What are these two values of $$\widehat{y}$$ = $$\widehat{\text{score}}$$ precisely? We can use the equations of the two regression lines we computed in Subsection 6.1.2, which in turn were based on values from the regression table in Table 6.3:

• For all female instructors: $$\widehat{y} = \widehat{\text{score}} = 4.883 - 0.018 \cdot \text{age}$$
• For all male instructors: $$\widehat{y} = \widehat{\text{score}} = 4.437 - 0.004 \cdot \text{age}$$

So our fitted values would be: $$4.883 - 0.018 \cdot 36 = 4.24$$ and $$4.437 - 0.004 \cdot 59 = 4.20$$, respectively.

Now what if we want the fitted values not just for these two instructors, but for the instructors of all 463 courses included in the evals_ch6 data frame? Doing this by hand would be long and tedious! This is where the get_regression_points() function from the moderndive package can help: it will quickly automate the above calculations for all 463 courses. We present a preview of just the first 10 rows out of 463 in Table 6.7.

regression_points <- get_regression_points(score_model_interaction)
regression_points
TABLE 6.7: Regression points (First 10 out of 463 courses)
ID score age gender score_hat residual
1 4.7 36 female 4.25 0.448
2 4.1 36 female 4.25 -0.152
3 3.9 36 female 4.25 -0.352
4 4.8 36 female 4.25 0.548
5 4.6 59 male 4.20 0.399
6 4.3 59 male 4.20 0.099
7 2.8 59 male 4.20 -1.401
8 4.1 51 male 4.23 -0.133
9 3.4 51 male 4.23 -0.833
10 4.5 40 female 4.18 0.318

It turns out that the female instructor of age 36 taught the first four courses, while the male instructor taught the next 3. The resulting $$\widehat{y}$$ = $$\widehat{\text{score}}$$ fitted values are in the score_hat column.
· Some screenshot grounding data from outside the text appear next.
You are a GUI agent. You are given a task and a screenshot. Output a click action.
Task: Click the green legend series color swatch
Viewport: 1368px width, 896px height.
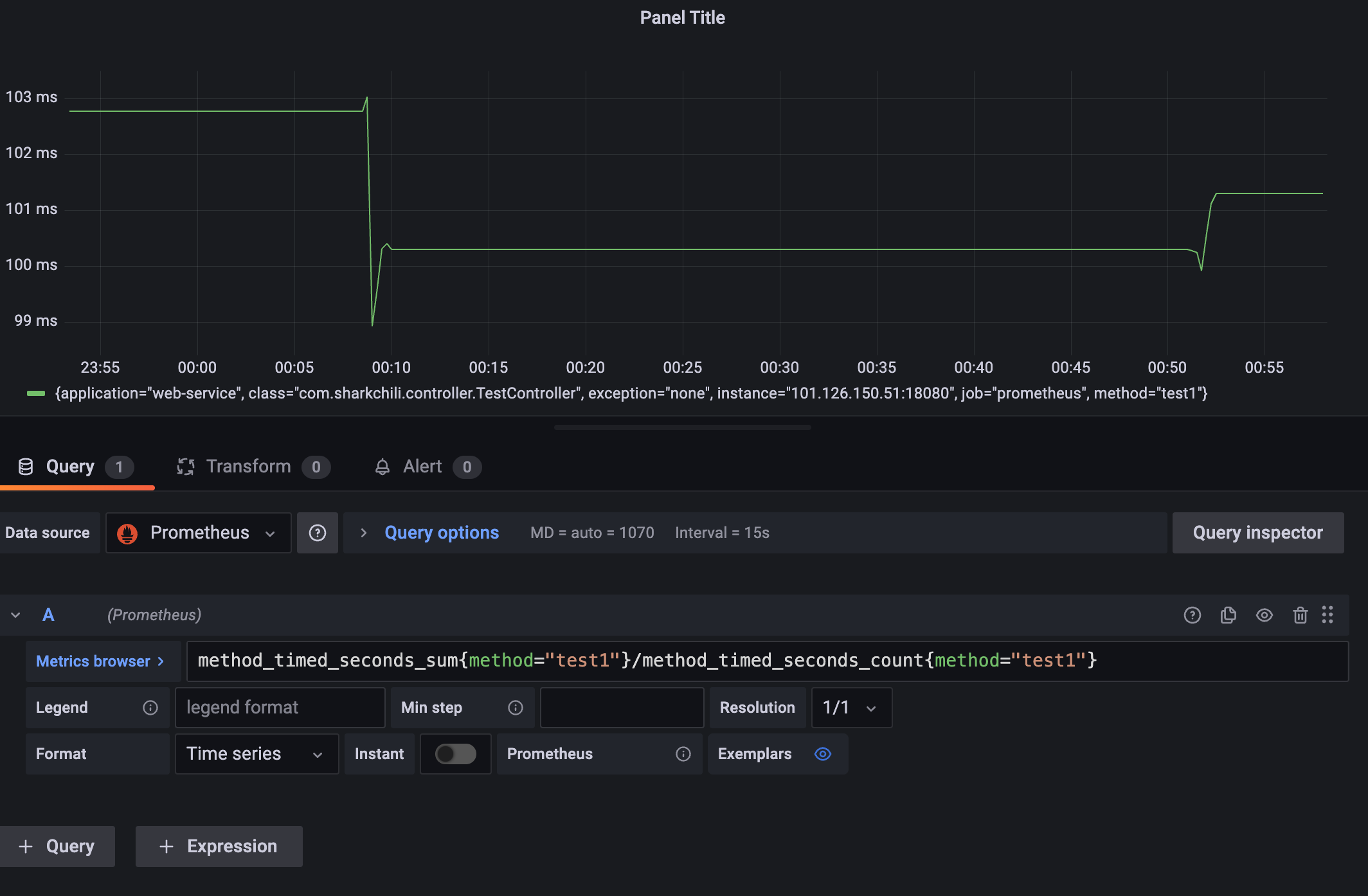pos(36,393)
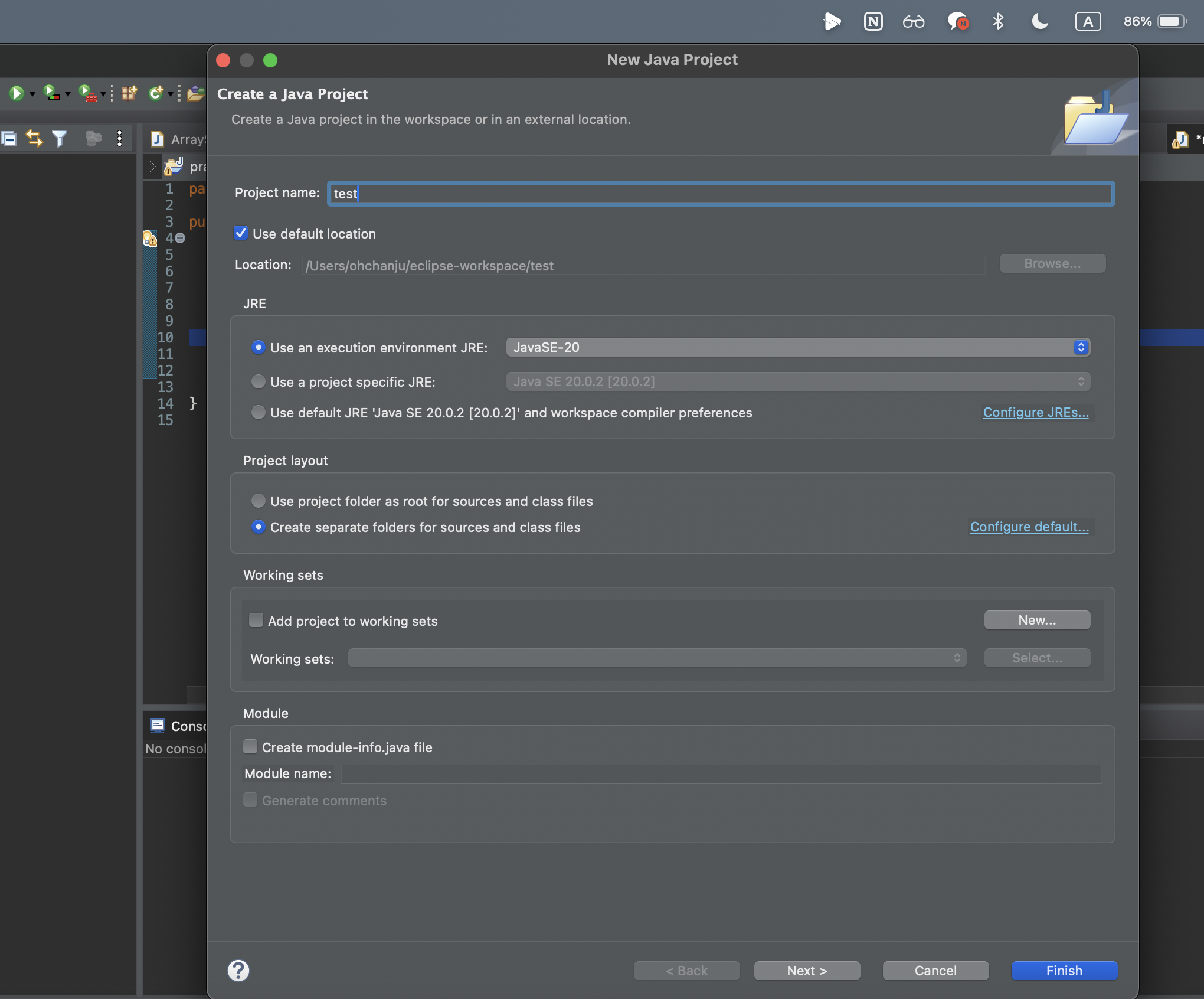This screenshot has height=999, width=1204.
Task: Click the New Java Package icon
Action: (x=129, y=93)
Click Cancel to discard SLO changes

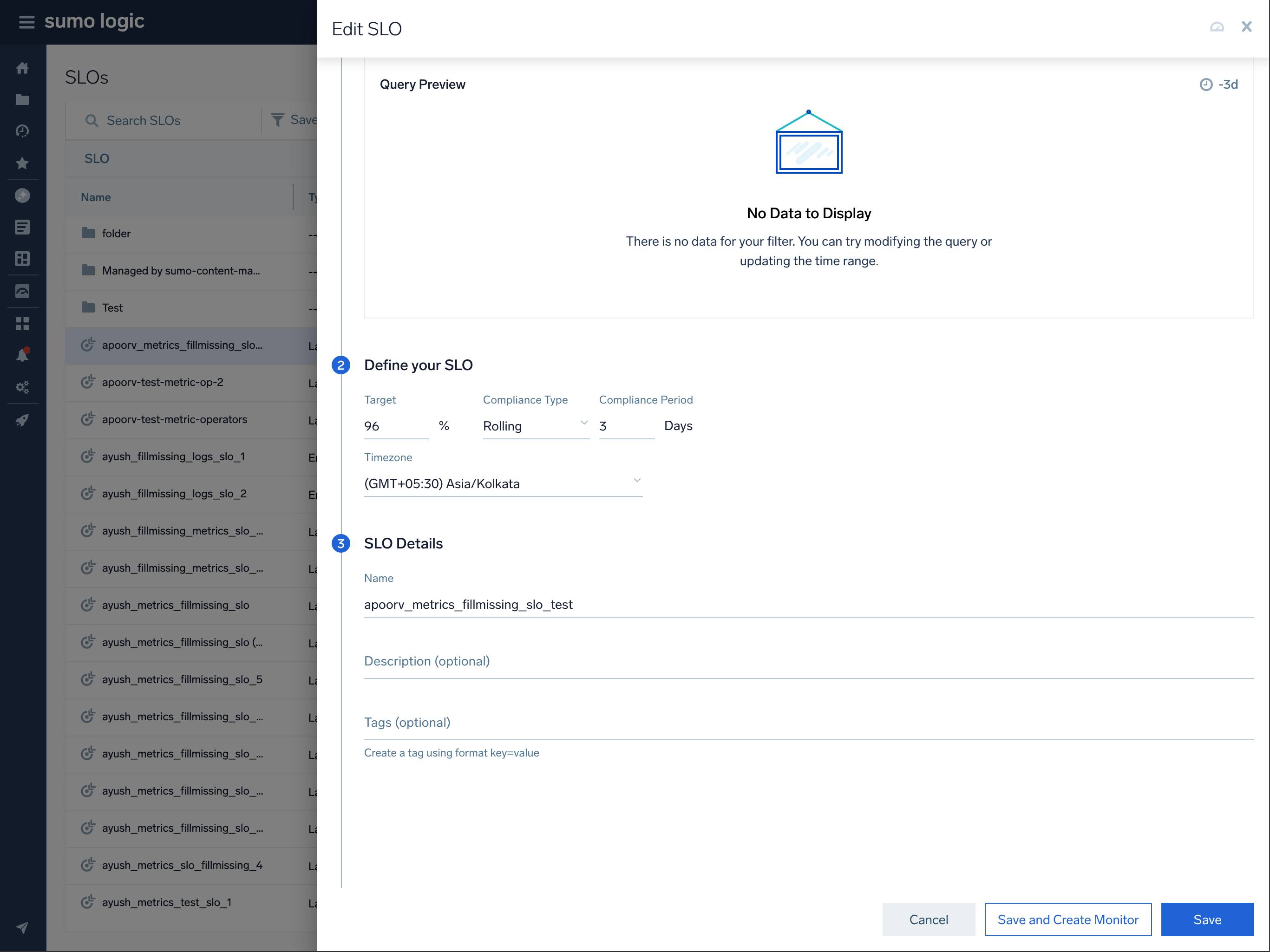(929, 919)
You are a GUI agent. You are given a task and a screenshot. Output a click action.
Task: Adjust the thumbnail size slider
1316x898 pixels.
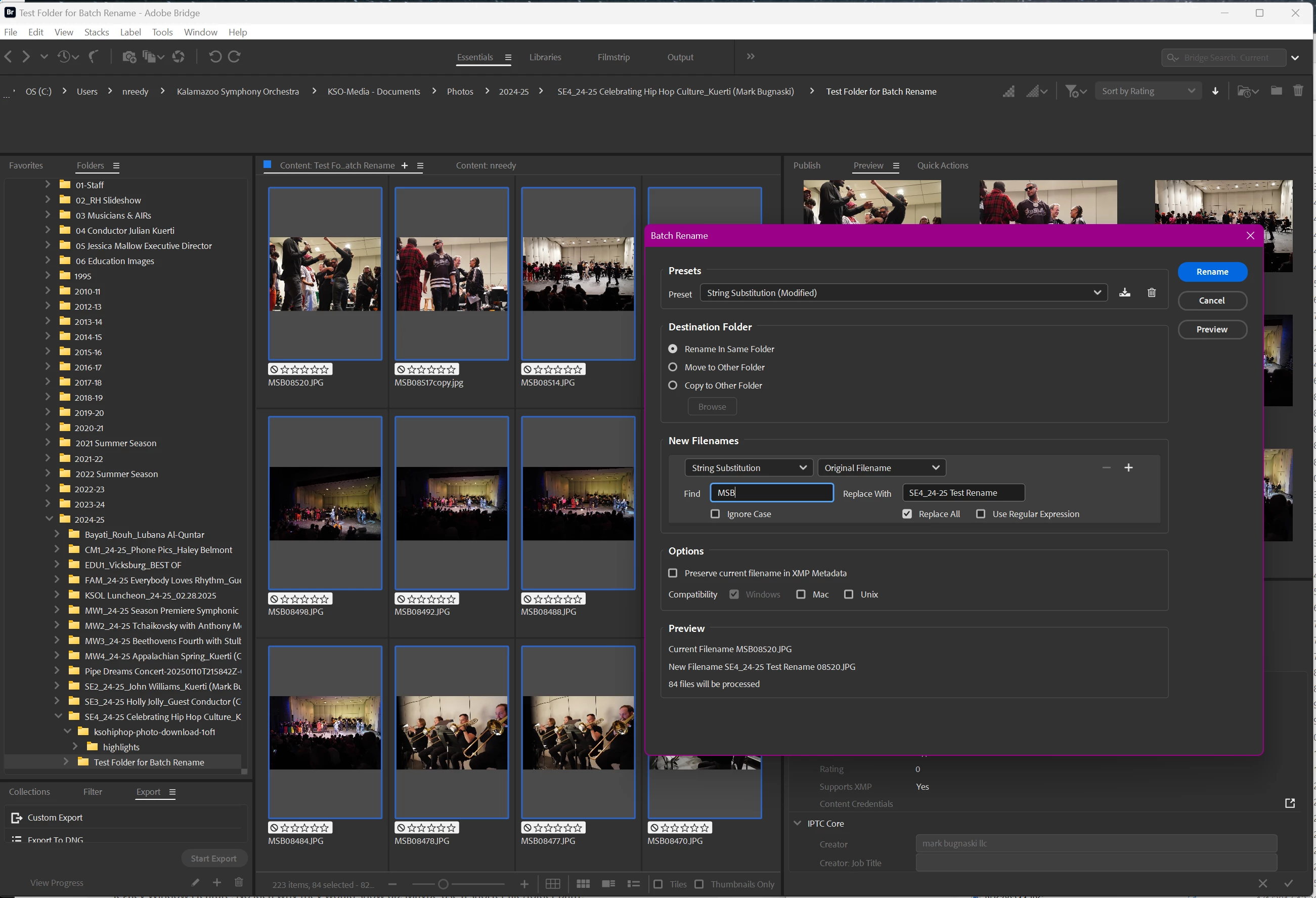(444, 884)
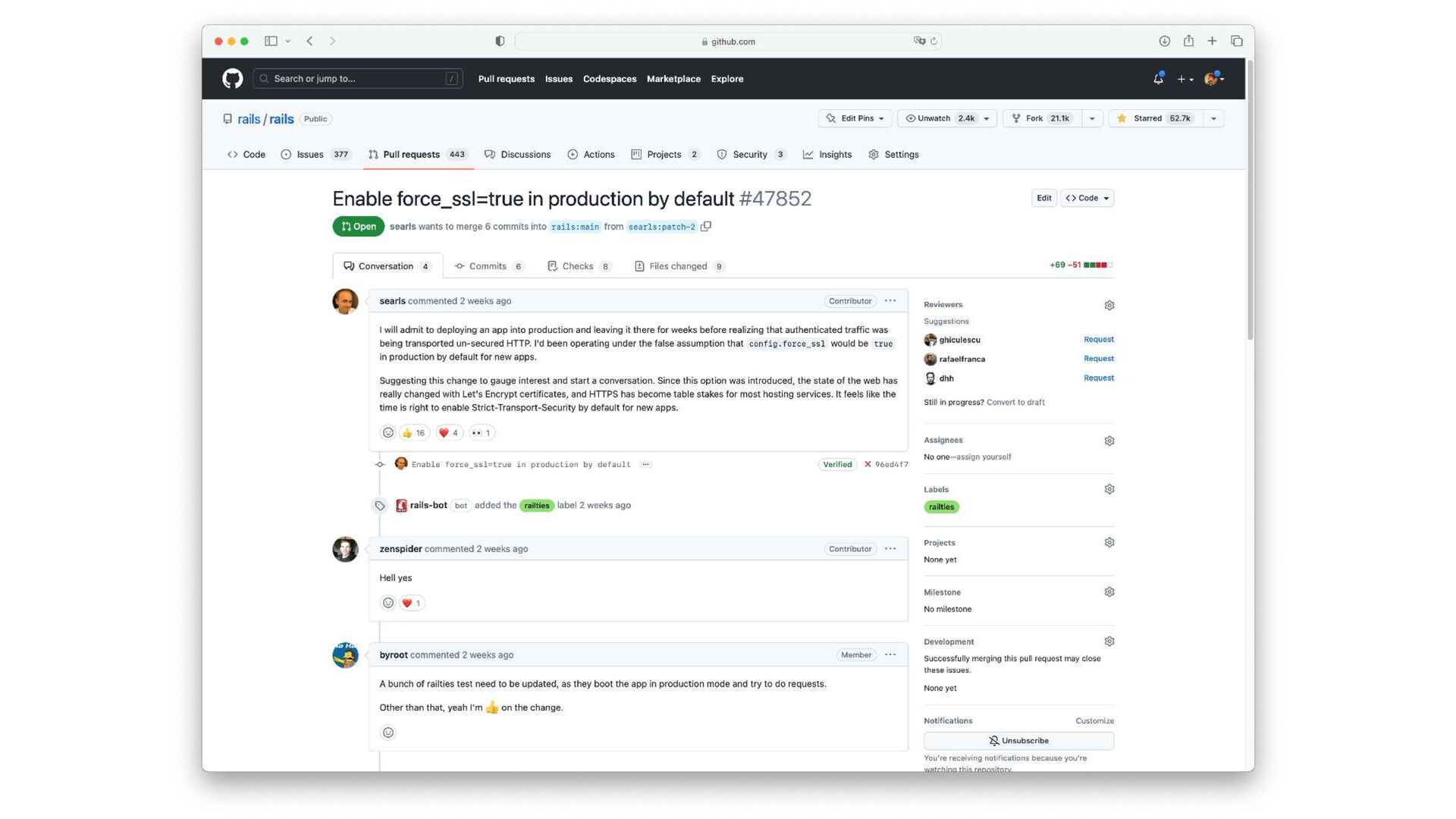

Furthermore, the get_regression_points() function also returns the residuals $$y-\widehat{y}$$. Notice, for example, the first and fourth courses the female instructor of age 36 taught had positive residuals, indicating that the actual teaching scores they received from students were greater than their fitted score of 4.25. On the other hand, the second and third courses this instructor taught had negative residuals, indicating that the actual teaching scores they received from students were less than 4.25.

Learning check

(LC6.1) Compute the observed values, fitted values, and residuals not for the interaction model as we just did, but rather for the parallel slopes model we saved in score_model_parallel_slopes.